Processing at Georgia Lake
The processing facility will be built at the mine site with a capacity of 136tph or 1Mtpa at an 85% dense media separation (DMS) circuit utilisation factor.
Front-end loaders will feed the ore to the run-of-mine (ROM) stockpile for crushing to a size of 9.5mm before stockpiling. The DMS feed conveyor will receive the crushed ore from the stockpile via the reclaim feeder to prepare the dense media feed.
The dense media circuit will comprise three dense media circuits including a twin separation cyclone, secondary coarse separation and secondary fines separation. Further screening will be performed on the produced dense media feed using mica removal and secondary DMS recrushing procedures.
All 1.0mm fines obtained by the DMS circuits, as well as the secondary fine DMS floats will be delivered to the grinding and classification circuit for additional size reduction and deslime preparation for flotation. The deslime cyclone overflow will pass through the deslime magnetic separator for magnetic removal prior to flotation.
An effluent discharge box will transport the non-magnetics from the deslime magnetic separators to the Mica flotation conditioning tank for concentration and then to the spodumene flotation deslime cyclone for slime removal.
The underflow from the spodumene flotation deslime cyclone will be sent to the spodumene flotation circuit for concentration and cleaning. The product will be transferred to the flotation concentrate thickener for dewatering before being sent to the filtration circuit to produce spodumene fines filter cake as the final product.
The filter cake will be then transported to a stockpile in the product building for grade sampling and monitoring.
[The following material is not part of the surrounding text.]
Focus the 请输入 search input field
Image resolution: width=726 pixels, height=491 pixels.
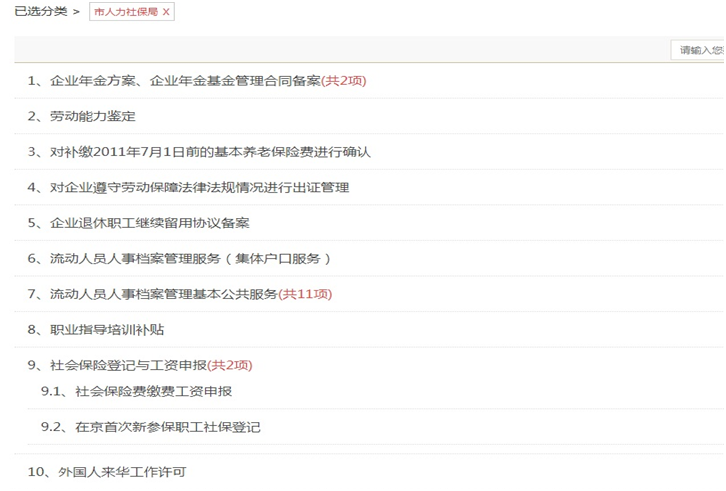coord(699,50)
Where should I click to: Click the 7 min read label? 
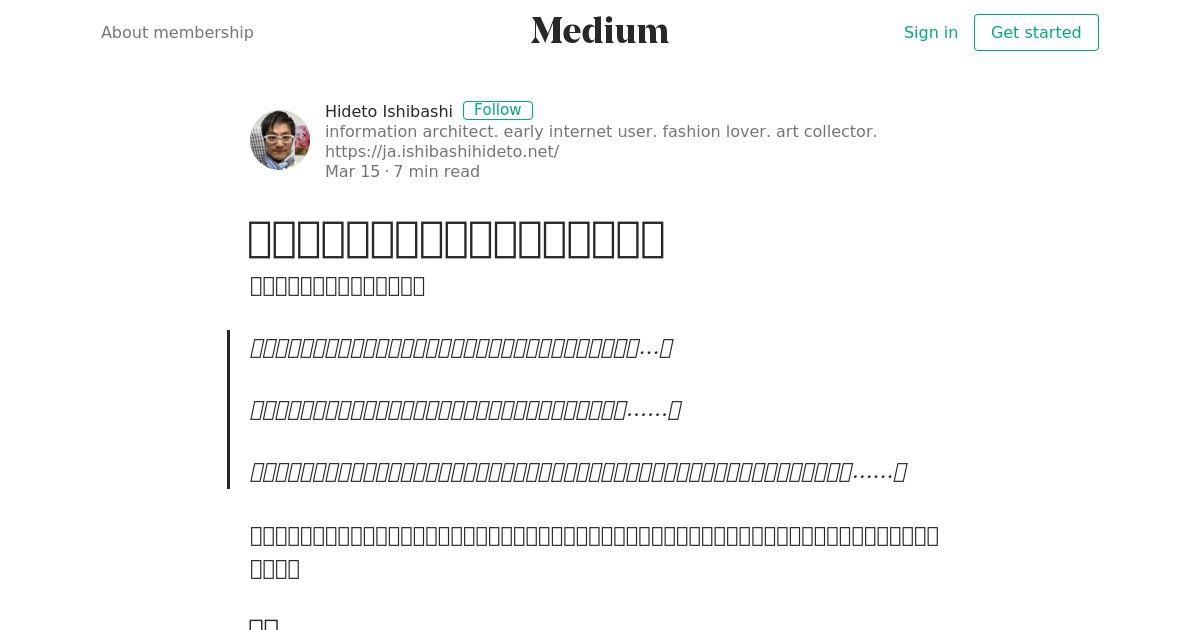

The concentrate will be transported by road to the port of Thunder Bay for further processing.
Infrastructure facilities at Georgia Lake
The Nama Creek Mine Road, located north of Nipigon on Highway 11, provides access to the mine site.
The project will receive power from the existing 115kV power line in the area. The connection point to the 115kV line will be a substation with two step-down transformers to 29.94kV, and a 7km overhead distribution line that will be installed to supply power to the areas near underground mines.
Another set of step-down transformers will be put in place to power the electrical distribution network and serve as an interface for underground mining operations.
Process water will be sourced from raw water, recycled water from the process plant, and treated mine water. A pump station on the Postagoni River, west of the mine, will provide fresh water to the project, which will be treated by two water treatment plants to produce potable water.
A permanent accommodation camp will be constructed onsite with facilities including 240 rooms a laundry room, a recreational centre, and a dining room.
Rock Tech hired international mining consulting company AMC Mining to prepare the PFS for the Georgia Lake spodumene project.
Wave International, a resource development consultant; Knight Piésold, a global consulting firm; Pinchin, an environmental and engineering consulting firm; and consulting firm Environmental Resources Management were involved in preparing the PFS.